In this nested randomised controlled trial, we evaluated the efficacy of BCG vaccination in preventing M tuberculosis infection, as measured by QFT Plus responses, in adult health-care workers from three sites in Brazil. Most participants had been previously vaccinated with BCG, so the majority assigned to the BCG group were being revaccinated. We found that the BCG-Denmark vaccine did not prevent either QFT Plus conversion by 12 months or sustained QFT Plus conversion compared with placebo. Although event frequency was low, we did not find evidence for protection against QFT Plus conversion infection using any of the study definitions. BCG-Denmark, a vaccine prequalified by WHO, was selected because of its widespread global use. Although variations in the protective efficacy of different BCG vaccine strains have been proposed, this aspect remains unexplored in the context of BCG revaccination. Notably, studies on BCG revaccination have used distinct BCG strains, such as BCG-Moreau in Brazil,13 BCG-Glaxo in Malawi,12 and BCG-Denmark in South Africa.11 Further investigation is warranted to understand the potential effect of BCG strain variability.

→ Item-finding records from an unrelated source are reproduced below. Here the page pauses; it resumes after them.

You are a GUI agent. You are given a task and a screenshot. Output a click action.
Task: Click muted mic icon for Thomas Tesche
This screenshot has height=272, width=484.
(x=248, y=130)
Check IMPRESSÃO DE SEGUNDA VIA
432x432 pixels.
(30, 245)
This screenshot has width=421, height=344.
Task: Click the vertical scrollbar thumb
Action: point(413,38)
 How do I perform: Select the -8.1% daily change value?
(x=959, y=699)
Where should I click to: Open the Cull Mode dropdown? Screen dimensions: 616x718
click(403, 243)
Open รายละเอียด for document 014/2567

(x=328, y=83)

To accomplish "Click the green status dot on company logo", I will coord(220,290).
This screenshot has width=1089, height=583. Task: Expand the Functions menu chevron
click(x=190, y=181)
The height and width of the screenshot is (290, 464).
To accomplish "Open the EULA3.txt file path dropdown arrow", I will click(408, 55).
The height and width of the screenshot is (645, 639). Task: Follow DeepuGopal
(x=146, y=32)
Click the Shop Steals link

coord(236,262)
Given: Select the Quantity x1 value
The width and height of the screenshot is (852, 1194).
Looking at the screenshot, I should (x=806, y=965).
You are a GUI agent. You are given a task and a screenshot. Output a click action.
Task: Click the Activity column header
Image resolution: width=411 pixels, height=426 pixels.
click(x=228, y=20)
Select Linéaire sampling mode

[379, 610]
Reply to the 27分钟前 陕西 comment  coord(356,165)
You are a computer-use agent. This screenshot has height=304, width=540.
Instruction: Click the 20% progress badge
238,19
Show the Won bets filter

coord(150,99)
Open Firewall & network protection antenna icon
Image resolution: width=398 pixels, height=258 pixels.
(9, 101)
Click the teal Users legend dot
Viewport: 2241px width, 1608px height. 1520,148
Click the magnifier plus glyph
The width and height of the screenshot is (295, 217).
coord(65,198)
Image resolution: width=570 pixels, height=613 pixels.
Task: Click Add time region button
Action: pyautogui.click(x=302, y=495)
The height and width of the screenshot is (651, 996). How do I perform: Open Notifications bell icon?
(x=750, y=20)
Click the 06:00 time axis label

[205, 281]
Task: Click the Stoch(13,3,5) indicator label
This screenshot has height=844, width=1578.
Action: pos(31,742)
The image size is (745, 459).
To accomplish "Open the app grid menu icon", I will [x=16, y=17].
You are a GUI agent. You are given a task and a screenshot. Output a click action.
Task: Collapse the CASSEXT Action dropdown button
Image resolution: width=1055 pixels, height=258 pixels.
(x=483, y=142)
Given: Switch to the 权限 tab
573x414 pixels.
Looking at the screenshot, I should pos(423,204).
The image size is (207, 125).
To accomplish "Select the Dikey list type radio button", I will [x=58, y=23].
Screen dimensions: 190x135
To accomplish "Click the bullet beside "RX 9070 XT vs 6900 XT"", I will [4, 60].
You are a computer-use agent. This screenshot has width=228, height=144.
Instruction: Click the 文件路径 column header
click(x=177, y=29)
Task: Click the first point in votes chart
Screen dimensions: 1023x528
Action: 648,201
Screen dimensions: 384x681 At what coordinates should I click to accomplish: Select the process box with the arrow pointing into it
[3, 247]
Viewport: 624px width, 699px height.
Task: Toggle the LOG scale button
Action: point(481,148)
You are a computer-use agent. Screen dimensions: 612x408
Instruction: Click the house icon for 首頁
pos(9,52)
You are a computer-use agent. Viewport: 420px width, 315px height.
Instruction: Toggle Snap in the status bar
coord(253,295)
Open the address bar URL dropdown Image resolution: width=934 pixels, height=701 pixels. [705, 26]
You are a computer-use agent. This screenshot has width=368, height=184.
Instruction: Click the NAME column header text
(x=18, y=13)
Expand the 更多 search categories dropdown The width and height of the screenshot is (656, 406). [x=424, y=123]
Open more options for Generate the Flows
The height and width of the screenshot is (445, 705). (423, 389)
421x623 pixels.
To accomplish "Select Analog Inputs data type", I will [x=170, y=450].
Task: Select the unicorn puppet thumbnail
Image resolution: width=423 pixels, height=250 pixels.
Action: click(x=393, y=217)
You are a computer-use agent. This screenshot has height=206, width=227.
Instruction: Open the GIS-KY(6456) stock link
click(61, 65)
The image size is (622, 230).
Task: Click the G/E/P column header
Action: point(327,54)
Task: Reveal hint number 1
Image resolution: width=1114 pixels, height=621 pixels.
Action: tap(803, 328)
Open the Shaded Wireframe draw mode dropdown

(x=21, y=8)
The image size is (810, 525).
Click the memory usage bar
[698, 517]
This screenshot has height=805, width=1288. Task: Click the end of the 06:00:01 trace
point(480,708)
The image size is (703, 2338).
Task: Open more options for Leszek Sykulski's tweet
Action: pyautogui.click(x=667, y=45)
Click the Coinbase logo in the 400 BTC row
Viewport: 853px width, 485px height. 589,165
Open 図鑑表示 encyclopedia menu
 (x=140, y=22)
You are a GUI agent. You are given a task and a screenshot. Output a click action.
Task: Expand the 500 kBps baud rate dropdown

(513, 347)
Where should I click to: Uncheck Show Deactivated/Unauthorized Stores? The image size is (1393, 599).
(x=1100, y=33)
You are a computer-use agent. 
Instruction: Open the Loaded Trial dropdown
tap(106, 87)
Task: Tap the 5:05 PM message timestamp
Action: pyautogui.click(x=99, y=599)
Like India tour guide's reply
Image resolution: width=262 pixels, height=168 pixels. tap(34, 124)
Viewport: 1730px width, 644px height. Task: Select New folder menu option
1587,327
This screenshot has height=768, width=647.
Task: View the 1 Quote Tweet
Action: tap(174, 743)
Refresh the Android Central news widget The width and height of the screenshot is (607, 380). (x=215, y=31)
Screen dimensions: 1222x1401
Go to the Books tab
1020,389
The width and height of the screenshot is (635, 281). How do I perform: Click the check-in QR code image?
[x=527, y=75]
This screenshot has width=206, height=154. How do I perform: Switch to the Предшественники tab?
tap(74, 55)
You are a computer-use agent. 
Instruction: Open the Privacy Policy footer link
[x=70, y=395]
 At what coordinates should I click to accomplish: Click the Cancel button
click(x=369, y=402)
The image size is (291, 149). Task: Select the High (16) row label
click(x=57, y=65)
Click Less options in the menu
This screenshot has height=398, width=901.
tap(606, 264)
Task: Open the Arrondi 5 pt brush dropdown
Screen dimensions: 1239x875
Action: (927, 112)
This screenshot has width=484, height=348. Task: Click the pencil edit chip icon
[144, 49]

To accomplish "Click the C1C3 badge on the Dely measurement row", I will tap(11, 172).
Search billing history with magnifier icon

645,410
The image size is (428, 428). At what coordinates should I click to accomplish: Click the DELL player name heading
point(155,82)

The results of this trial add to the mixed evidence concerning the efficacy of BCG revaccination for the prevention of tuberculosis infection or disease. In an open-label, cluster-randomised trial, with BCG revaccination and no placebo done in Brazil with adolescents aged 7–14 years, BCG revaccination showed efficacy of 9% (95% CI –16 to 29) over 5 years22 and 12% (–2 to 24) in 9 years of follow-up.13 However, in one of the study cities (Salvador), modest efficacy (19% [95% CI 3 to 33]) was reported, whereas in the other trial city (Manaus) no evidence of protection was reported (1% [–27 to 27]).13

In Malawi, a double-blind, randomised, placebo-controlled trial of BCG revaccination, including more than 46 000 participants aged between 3 months and 70 years, found no significant overall protection against confirmed tuberculosis infection after 6–9 years of follow-up (incidence rate ratio 1·43).23 In addition, in the 30-year follow-up, this population was concluded to have a high HIV prevalence and no evidence for a strong protective effect of repeat BCG against all forms of tuberculosis. However, some evidence exists for modest protection against HIV-negative tuberculosis and protection when the second vaccine was given in childhood.12

By contrast, in a trial done in South Africa11 in adolescents aged between 12 years and 17 years with an initial negative QFT test, although BCG revaccination did not show efficacy in preventing initial QFT conversion, sustained QFT conversion was reduced by 45·4% (p=0·03) compared with placebo. The event rate in the placebo group was considerably higher in the South African study (15·8% QFT conversion at 24 months) than in our study (3·2% at 12 months), as expected from the higher tuberculosis incidence and burden of infection in South Africa than in Brazil. Further, the 6-month reversion probability following conversion in the placebo group was 20·8% compared with 24·5% in the South African study, which could point towards either a lower average exposure dose or a higher proportion of false-positive conversions in our study. The latter is a possibility, given that the positive predictive value for a QFT conversion is lower in lower incidence settings, as evidenced by the very high reversion rates (>75%) observed in health-care workers in the USA.24, 25 However, the proportion reverting in our trial and based on very small numbers (n=49), although not statistically significant, was twice as high in the BCG group (ten [40%] of 25) than in the placebo group (five [21%] of 24). The South African trial found that the difference between the groups was primarily driven by reversions in the BCG group, leading the authors to postulate that the BCG effects were primarily through enhancing mycobacterial infection control.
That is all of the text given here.